**Task to complete**.
Across all of the records below, determine the number of lines containing the string "computer"; reply with that number only.

Extracted records

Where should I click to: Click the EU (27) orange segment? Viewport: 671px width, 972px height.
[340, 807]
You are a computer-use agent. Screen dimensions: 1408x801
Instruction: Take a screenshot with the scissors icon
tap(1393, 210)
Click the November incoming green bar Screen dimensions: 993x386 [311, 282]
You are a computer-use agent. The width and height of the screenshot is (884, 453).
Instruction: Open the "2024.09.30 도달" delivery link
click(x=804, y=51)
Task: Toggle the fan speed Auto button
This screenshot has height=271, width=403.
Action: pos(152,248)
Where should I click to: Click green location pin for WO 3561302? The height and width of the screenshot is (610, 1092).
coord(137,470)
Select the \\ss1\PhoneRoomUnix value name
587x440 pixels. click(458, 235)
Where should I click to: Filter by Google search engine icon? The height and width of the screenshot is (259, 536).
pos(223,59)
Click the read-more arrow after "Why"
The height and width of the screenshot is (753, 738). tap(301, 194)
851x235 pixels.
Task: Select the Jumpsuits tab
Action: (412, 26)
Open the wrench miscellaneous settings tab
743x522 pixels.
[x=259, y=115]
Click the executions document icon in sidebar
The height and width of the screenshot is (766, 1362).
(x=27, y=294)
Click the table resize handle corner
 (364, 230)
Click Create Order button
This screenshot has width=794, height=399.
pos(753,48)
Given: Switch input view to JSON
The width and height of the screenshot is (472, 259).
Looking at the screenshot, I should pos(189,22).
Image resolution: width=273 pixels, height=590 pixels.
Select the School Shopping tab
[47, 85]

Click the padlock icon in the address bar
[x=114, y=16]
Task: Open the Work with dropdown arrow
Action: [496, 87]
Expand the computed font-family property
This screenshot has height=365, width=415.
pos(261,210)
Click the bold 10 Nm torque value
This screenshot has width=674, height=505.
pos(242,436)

**Final answer**.
2